What this task involves
Write out the listing below, from its first line through the line holding "click(x=237, y=185)", inclusive, copying each line verbatim. Omit the pictures.

Dataset entries
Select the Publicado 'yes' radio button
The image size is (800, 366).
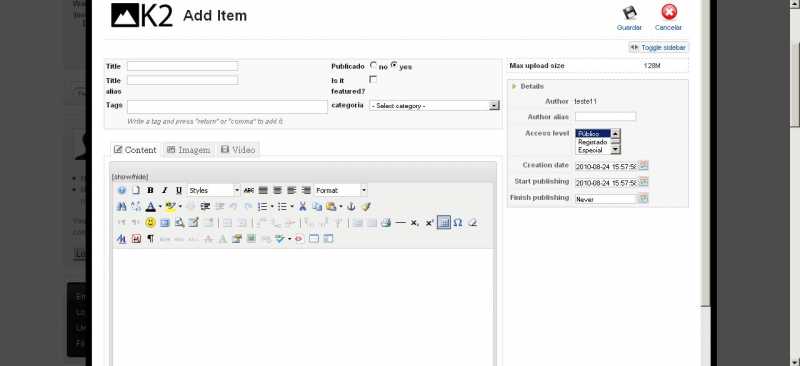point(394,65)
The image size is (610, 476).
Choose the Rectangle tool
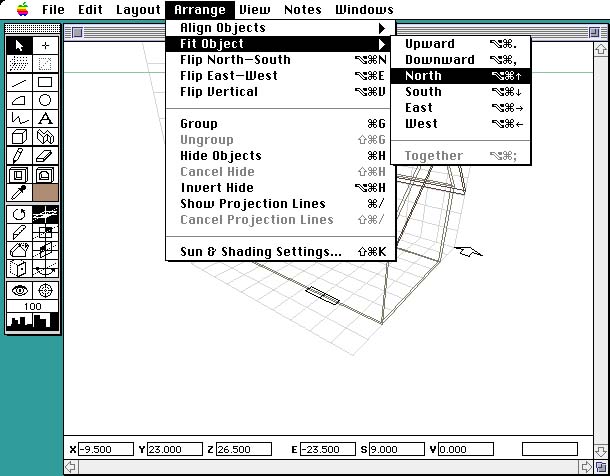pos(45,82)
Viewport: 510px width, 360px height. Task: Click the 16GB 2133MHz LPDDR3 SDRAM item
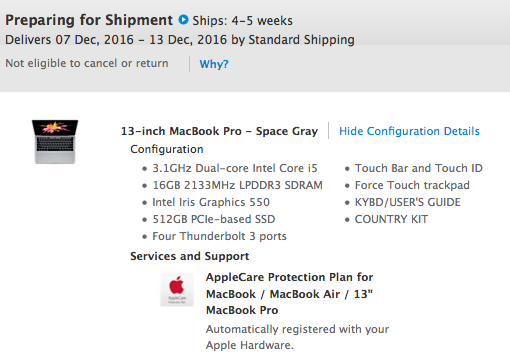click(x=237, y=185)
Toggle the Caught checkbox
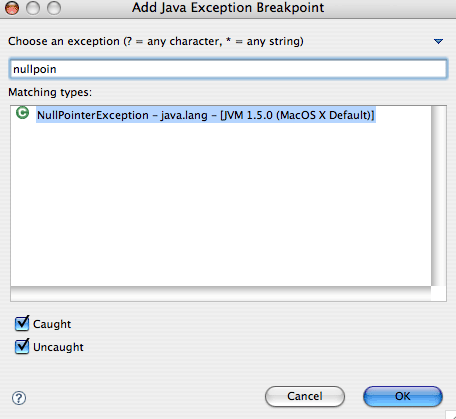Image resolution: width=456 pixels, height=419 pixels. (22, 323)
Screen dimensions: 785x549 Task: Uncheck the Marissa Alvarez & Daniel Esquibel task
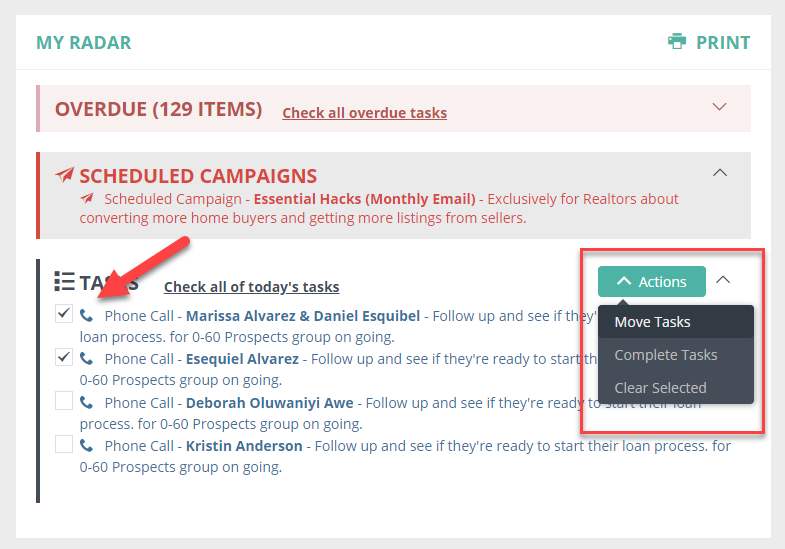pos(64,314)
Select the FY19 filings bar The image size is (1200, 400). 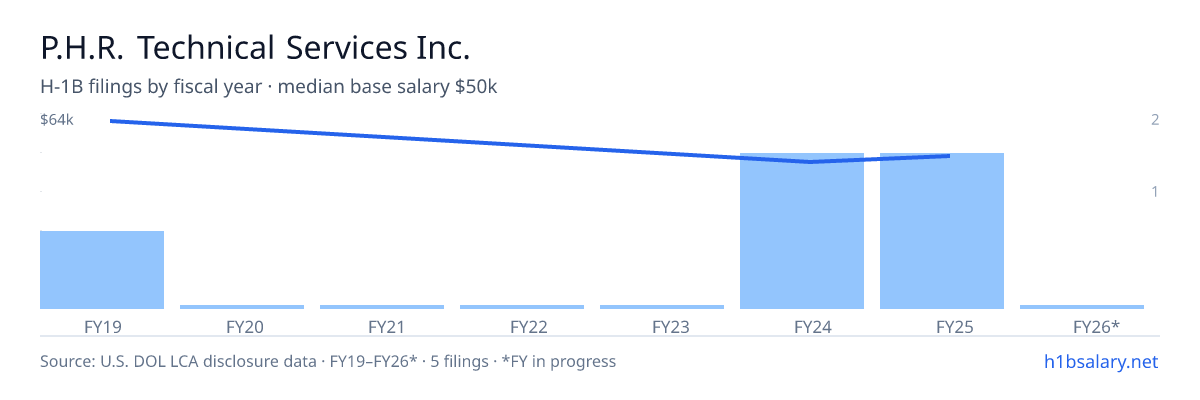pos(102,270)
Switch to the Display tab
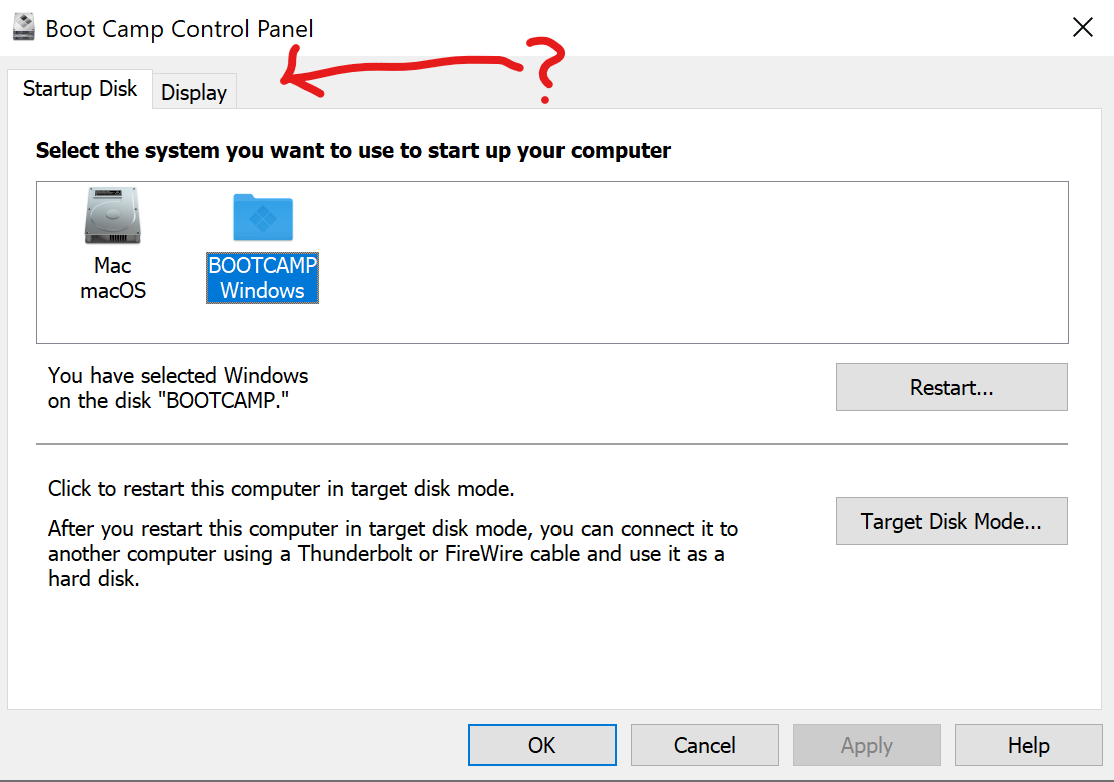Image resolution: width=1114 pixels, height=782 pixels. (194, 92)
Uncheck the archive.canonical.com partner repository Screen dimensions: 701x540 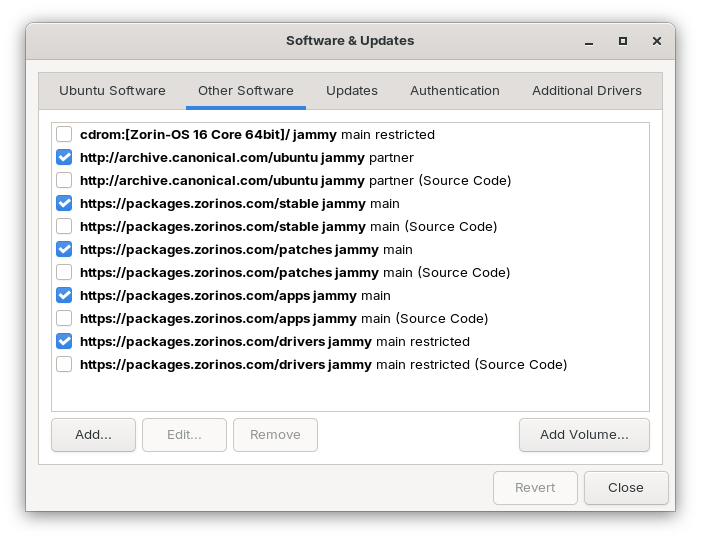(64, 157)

Result below
Select the Publicado 'yes' radio button
The image size is (800, 366).
point(394,65)
The image size is (610, 476).
Choose the Rectangle tool
pos(45,82)
Viewport: 510px width, 360px height. Task: Click the 16GB 2133MHz LPDDR3 SDRAM item
click(x=237, y=185)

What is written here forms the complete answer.